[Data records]

-------------------------

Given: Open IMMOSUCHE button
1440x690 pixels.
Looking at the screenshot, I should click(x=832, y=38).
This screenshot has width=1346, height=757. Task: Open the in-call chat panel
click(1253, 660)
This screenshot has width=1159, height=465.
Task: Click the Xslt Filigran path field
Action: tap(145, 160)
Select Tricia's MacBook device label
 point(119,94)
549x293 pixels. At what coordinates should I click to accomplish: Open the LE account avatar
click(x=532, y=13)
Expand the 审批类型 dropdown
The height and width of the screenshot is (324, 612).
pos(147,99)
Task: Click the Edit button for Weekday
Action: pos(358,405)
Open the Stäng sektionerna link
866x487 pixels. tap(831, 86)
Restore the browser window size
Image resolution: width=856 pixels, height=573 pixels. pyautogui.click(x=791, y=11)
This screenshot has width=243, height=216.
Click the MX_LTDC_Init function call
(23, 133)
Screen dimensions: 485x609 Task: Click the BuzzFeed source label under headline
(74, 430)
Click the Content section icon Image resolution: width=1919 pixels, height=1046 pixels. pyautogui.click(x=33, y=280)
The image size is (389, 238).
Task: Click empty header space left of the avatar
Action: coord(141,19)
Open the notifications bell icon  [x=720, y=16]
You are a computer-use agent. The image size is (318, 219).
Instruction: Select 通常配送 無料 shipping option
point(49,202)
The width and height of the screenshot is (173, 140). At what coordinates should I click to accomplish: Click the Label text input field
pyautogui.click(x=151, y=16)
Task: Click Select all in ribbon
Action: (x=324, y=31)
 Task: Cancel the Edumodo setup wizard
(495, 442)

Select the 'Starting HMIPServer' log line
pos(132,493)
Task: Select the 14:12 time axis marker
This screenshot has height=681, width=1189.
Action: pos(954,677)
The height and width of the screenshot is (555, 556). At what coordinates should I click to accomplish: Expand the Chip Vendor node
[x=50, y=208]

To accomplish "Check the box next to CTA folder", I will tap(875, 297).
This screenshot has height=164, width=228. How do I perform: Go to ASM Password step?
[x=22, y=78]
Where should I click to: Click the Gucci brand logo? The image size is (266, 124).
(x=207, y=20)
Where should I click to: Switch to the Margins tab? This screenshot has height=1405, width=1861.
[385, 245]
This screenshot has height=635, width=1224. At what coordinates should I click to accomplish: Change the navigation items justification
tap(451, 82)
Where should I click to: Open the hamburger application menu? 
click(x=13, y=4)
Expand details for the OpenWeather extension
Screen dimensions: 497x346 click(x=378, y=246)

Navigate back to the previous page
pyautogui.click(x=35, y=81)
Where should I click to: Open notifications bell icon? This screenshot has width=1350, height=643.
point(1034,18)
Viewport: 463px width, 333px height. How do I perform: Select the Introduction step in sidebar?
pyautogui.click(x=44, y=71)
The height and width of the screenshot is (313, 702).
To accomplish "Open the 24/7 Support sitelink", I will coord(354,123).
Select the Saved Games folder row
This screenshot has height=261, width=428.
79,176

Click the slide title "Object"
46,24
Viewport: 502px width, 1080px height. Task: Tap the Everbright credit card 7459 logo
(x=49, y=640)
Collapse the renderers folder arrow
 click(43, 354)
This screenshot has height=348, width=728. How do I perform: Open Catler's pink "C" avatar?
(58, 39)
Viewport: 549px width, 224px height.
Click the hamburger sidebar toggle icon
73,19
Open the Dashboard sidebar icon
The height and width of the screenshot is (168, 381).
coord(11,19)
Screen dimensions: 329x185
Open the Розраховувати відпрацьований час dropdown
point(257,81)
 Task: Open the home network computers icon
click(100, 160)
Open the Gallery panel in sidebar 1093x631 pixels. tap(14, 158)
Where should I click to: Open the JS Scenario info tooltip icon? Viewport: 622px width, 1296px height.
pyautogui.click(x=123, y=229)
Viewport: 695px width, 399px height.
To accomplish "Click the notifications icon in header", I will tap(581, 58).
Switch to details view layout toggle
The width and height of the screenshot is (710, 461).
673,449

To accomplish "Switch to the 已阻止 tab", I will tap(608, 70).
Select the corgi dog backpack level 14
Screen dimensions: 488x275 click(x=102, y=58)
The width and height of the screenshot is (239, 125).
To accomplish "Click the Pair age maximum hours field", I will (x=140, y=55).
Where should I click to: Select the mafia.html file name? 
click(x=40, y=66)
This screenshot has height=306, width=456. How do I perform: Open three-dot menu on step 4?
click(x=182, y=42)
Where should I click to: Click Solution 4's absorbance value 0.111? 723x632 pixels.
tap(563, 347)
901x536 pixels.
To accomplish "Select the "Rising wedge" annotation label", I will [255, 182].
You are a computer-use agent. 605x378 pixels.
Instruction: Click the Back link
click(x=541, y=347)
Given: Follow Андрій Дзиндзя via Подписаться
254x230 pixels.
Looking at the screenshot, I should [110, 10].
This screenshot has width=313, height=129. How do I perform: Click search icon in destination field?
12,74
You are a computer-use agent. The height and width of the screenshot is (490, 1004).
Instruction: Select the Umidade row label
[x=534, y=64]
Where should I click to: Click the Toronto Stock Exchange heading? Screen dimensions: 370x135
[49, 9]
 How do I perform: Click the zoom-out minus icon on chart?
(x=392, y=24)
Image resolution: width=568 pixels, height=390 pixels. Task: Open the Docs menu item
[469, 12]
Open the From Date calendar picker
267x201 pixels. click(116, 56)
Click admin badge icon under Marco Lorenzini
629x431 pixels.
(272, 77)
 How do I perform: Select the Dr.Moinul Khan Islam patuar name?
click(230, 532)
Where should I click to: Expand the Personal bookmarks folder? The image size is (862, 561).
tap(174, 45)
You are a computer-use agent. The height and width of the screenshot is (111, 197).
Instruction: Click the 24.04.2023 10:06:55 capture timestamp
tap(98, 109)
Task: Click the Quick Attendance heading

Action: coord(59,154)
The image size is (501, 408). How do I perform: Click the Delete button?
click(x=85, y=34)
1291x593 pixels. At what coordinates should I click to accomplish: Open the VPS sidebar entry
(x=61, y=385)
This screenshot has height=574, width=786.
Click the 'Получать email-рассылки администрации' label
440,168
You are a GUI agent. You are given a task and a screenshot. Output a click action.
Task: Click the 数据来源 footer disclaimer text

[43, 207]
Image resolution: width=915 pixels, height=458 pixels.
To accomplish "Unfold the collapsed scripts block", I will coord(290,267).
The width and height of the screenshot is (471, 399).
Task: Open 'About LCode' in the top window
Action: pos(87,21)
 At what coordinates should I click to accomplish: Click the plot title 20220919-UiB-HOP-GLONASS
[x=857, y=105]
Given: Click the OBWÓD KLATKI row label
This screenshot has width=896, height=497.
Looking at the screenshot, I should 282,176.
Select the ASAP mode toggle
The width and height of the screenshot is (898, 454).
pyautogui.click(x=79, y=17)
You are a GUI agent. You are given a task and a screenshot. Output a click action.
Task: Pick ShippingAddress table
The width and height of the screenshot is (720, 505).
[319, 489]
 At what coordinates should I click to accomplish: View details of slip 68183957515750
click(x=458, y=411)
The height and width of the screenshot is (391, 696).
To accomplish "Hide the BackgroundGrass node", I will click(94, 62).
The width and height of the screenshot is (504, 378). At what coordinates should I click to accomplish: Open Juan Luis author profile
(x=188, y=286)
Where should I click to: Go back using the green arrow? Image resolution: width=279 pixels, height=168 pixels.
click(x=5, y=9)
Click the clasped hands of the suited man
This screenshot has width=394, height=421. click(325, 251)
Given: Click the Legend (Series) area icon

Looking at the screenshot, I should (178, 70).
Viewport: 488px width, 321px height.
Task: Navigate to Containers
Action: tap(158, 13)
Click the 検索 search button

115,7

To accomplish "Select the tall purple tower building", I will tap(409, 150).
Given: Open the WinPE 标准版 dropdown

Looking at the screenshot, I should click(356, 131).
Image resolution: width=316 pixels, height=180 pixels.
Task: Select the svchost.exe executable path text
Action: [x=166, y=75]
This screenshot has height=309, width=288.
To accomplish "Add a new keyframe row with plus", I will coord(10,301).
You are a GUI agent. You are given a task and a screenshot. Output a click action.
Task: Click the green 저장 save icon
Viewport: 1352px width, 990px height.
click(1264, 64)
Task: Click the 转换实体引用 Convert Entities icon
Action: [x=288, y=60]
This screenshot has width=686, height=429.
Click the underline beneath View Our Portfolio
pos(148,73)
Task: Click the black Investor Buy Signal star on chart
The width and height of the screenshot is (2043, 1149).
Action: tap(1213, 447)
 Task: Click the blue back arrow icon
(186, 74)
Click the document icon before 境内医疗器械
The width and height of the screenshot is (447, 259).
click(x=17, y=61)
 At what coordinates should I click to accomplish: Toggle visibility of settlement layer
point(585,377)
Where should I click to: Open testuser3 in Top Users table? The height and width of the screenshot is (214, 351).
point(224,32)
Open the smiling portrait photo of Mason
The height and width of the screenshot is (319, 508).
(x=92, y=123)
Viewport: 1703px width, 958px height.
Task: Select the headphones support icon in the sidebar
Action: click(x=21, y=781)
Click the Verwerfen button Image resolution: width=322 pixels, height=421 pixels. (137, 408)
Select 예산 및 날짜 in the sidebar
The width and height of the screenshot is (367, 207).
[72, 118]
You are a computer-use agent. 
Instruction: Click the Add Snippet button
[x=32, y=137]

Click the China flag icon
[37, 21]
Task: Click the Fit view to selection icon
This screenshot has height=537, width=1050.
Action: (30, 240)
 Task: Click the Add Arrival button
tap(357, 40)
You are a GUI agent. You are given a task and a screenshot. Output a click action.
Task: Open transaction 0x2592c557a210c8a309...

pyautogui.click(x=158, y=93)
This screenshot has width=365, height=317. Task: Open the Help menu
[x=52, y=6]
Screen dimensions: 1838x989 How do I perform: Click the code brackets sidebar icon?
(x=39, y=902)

-------------------------

## Task prompt
Quote everything from the line that contains "Task: Cancel the Edumodo setup wizard" down to the line that contains "will tap(875, 297).", both of those lines included, reproducing them word for word.

## Written solution
 Task: Cancel the Edumodo setup wizard
(495, 442)

Select the 'Starting HMIPServer' log line
pos(132,493)
Task: Select the 14:12 time axis marker
This screenshot has height=681, width=1189.
Action: pos(954,677)
The height and width of the screenshot is (555, 556). At what coordinates should I click to accomplish: Expand the Chip Vendor node
[x=50, y=208]

To accomplish "Check the box next to CTA folder", I will tap(875, 297).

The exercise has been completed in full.